Problem details:
Set down the records that follow exactly and completely.

Record excerpts:
#####
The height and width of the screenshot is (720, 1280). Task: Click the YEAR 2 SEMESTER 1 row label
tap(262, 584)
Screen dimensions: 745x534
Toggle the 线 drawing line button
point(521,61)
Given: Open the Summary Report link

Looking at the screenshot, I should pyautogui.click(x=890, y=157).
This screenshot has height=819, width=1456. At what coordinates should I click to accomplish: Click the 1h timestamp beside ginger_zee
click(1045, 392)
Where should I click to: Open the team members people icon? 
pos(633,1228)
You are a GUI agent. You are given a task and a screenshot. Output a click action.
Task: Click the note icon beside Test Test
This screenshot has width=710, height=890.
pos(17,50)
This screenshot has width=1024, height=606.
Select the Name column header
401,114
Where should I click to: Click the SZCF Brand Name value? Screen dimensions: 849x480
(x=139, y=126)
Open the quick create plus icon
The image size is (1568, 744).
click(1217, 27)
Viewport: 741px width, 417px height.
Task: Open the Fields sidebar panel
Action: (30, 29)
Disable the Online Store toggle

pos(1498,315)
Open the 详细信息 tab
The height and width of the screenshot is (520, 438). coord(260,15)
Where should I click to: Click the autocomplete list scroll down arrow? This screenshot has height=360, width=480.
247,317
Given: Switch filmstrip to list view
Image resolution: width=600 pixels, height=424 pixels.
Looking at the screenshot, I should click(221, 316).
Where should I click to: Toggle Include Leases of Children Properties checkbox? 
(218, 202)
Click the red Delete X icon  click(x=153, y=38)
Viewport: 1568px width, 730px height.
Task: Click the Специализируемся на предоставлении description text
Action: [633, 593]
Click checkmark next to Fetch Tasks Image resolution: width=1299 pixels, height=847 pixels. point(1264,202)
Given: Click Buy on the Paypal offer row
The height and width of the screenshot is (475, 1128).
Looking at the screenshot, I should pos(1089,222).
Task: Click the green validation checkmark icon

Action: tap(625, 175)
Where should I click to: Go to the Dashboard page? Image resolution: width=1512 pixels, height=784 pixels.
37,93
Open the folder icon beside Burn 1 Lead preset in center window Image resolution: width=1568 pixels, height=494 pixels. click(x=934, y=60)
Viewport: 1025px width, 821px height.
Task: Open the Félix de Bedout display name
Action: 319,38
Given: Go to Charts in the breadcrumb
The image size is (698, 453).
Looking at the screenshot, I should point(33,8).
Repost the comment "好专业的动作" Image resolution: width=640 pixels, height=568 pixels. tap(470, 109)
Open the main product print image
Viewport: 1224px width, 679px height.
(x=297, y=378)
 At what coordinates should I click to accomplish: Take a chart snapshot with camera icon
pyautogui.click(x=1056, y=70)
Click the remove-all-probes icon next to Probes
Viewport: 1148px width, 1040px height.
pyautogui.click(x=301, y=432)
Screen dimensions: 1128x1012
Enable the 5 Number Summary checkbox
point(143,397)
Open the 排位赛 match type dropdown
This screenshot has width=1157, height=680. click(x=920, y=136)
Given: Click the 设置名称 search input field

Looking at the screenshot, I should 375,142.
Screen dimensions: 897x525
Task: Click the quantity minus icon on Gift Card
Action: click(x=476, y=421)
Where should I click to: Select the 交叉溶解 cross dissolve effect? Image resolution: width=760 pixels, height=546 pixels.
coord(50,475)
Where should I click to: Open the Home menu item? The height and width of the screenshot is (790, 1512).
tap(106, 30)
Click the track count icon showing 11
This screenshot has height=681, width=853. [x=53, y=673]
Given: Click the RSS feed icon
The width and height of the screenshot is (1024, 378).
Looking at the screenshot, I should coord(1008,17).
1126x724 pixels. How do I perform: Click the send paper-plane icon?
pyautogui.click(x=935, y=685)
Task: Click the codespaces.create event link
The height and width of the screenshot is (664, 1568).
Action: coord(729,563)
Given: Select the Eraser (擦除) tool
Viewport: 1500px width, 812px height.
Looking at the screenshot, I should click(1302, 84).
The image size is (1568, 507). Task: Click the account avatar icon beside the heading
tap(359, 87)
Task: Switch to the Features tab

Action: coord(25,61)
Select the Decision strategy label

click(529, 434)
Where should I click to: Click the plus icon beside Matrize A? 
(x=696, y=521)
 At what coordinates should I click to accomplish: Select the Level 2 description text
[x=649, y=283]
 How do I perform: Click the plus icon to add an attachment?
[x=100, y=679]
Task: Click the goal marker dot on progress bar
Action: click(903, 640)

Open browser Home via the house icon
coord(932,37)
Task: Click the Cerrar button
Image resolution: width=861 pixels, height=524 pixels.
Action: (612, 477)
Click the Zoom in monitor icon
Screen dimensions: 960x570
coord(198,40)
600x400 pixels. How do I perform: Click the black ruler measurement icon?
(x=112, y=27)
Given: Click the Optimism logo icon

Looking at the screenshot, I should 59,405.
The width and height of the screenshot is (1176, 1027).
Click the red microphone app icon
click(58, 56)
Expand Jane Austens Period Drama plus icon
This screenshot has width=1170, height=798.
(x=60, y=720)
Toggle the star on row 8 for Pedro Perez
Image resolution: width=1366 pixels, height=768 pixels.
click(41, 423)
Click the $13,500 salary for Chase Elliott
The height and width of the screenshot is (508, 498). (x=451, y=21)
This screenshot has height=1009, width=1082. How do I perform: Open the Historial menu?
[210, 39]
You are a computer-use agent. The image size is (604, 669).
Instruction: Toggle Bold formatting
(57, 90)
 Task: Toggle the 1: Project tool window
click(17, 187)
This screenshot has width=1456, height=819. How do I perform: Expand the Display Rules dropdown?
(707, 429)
#####
Response to this task:
The height and width of the screenshot is (720, 1280). Task: Click the YEAR 2 SEMESTER 1 row label
tap(262, 584)
Screen dimensions: 745x534
Toggle the 线 drawing line button
point(521,61)
Given: Open the Summary Report link

Looking at the screenshot, I should pyautogui.click(x=890, y=157).
This screenshot has height=819, width=1456. At what coordinates should I click to accomplish: Click the 1h timestamp beside ginger_zee
click(1045, 392)
Where should I click to: Open the team members people icon? 
pos(633,1228)
You are a GUI agent. You are given a task and a screenshot. Output a click action.
Task: Click the note icon beside Test Test
This screenshot has width=710, height=890.
pos(17,50)
This screenshot has width=1024, height=606.
Select the Name column header
401,114
Where should I click to: Click the SZCF Brand Name value? Screen dimensions: 849x480
(x=139, y=126)
Open the quick create plus icon
The image size is (1568, 744).
click(1217, 27)
Viewport: 741px width, 417px height.
Task: Open the Fields sidebar panel
Action: (30, 29)
Disable the Online Store toggle

pos(1498,315)
Open the 详细信息 tab
The height and width of the screenshot is (520, 438). coord(260,15)
Where should I click to: Click the autocomplete list scroll down arrow? This screenshot has height=360, width=480.
247,317
Given: Switch filmstrip to list view
Image resolution: width=600 pixels, height=424 pixels.
Looking at the screenshot, I should click(221, 316).
Where should I click to: Toggle Include Leases of Children Properties checkbox? 
(218, 202)
Click the red Delete X icon  click(x=153, y=38)
Viewport: 1568px width, 730px height.
Task: Click the Специализируемся на предоставлении description text
Action: [633, 593]
Click checkmark next to Fetch Tasks Image resolution: width=1299 pixels, height=847 pixels. point(1264,202)
Given: Click Buy on the Paypal offer row
The height and width of the screenshot is (475, 1128).
Looking at the screenshot, I should pos(1089,222).
Task: Click the green validation checkmark icon

Action: tap(625, 175)
Where should I click to: Go to the Dashboard page? Image resolution: width=1512 pixels, height=784 pixels.
37,93
Open the folder icon beside Burn 1 Lead preset in center window Image resolution: width=1568 pixels, height=494 pixels. click(x=934, y=60)
Viewport: 1025px width, 821px height.
Task: Open the Félix de Bedout display name
Action: 319,38
Given: Go to Charts in the breadcrumb
The image size is (698, 453).
Looking at the screenshot, I should point(33,8).
Repost the comment "好专业的动作" Image resolution: width=640 pixels, height=568 pixels. tap(470, 109)
Open the main product print image
Viewport: 1224px width, 679px height.
(x=297, y=378)
 At what coordinates should I click to accomplish: Take a chart snapshot with camera icon
pyautogui.click(x=1056, y=70)
Click the remove-all-probes icon next to Probes
Viewport: 1148px width, 1040px height.
pyautogui.click(x=301, y=432)
Screen dimensions: 1128x1012
Enable the 5 Number Summary checkbox
point(143,397)
Open the 排位赛 match type dropdown
This screenshot has width=1157, height=680. click(x=920, y=136)
Given: Click the 设置名称 search input field

Looking at the screenshot, I should 375,142.
Screen dimensions: 897x525
Task: Click the quantity minus icon on Gift Card
Action: click(x=476, y=421)
Where should I click to: Select the 交叉溶解 cross dissolve effect? Image resolution: width=760 pixels, height=546 pixels.
coord(50,475)
Where should I click to: Open the Home menu item? The height and width of the screenshot is (790, 1512).
tap(106, 30)
Click the track count icon showing 11
This screenshot has height=681, width=853. [x=53, y=673]
Given: Click the RSS feed icon
The width and height of the screenshot is (1024, 378).
Looking at the screenshot, I should coord(1008,17).
1126x724 pixels. How do I perform: Click the send paper-plane icon?
pyautogui.click(x=935, y=685)
Task: Click the codespaces.create event link
The height and width of the screenshot is (664, 1568).
Action: coord(729,563)
Given: Select the Eraser (擦除) tool
Viewport: 1500px width, 812px height.
Looking at the screenshot, I should click(1302, 84).
The image size is (1568, 507). Task: Click the account avatar icon beside the heading
tap(359, 87)
Task: Switch to the Features tab

Action: coord(25,61)
Select the Decision strategy label

click(529, 434)
Where should I click to: Click the plus icon beside Matrize A? 
(x=696, y=521)
 At what coordinates should I click to accomplish: Select the Level 2 description text
[x=649, y=283]
 How do I perform: Click the plus icon to add an attachment?
[x=100, y=679]
Task: Click the goal marker dot on progress bar
Action: click(903, 640)

Open browser Home via the house icon
coord(932,37)
Task: Click the Cerrar button
Image resolution: width=861 pixels, height=524 pixels.
Action: (612, 477)
Click the Zoom in monitor icon
Screen dimensions: 960x570
coord(198,40)
600x400 pixels. How do I perform: Click the black ruler measurement icon?
(x=112, y=27)
Given: Click the Optimism logo icon

Looking at the screenshot, I should 59,405.
The width and height of the screenshot is (1176, 1027).
Click the red microphone app icon
click(58, 56)
Expand Jane Austens Period Drama plus icon
This screenshot has width=1170, height=798.
(x=60, y=720)
Toggle the star on row 8 for Pedro Perez
Image resolution: width=1366 pixels, height=768 pixels.
click(41, 423)
Click the $13,500 salary for Chase Elliott
The height and width of the screenshot is (508, 498). (x=451, y=21)
This screenshot has height=1009, width=1082. How do I perform: Open the Historial menu?
[210, 39]
You are a computer-use agent. The image size is (604, 669).
Instruction: Toggle Bold formatting
(57, 90)
 Task: Toggle the 1: Project tool window
click(17, 187)
This screenshot has width=1456, height=819. How do I perform: Expand the Display Rules dropdown?
(707, 429)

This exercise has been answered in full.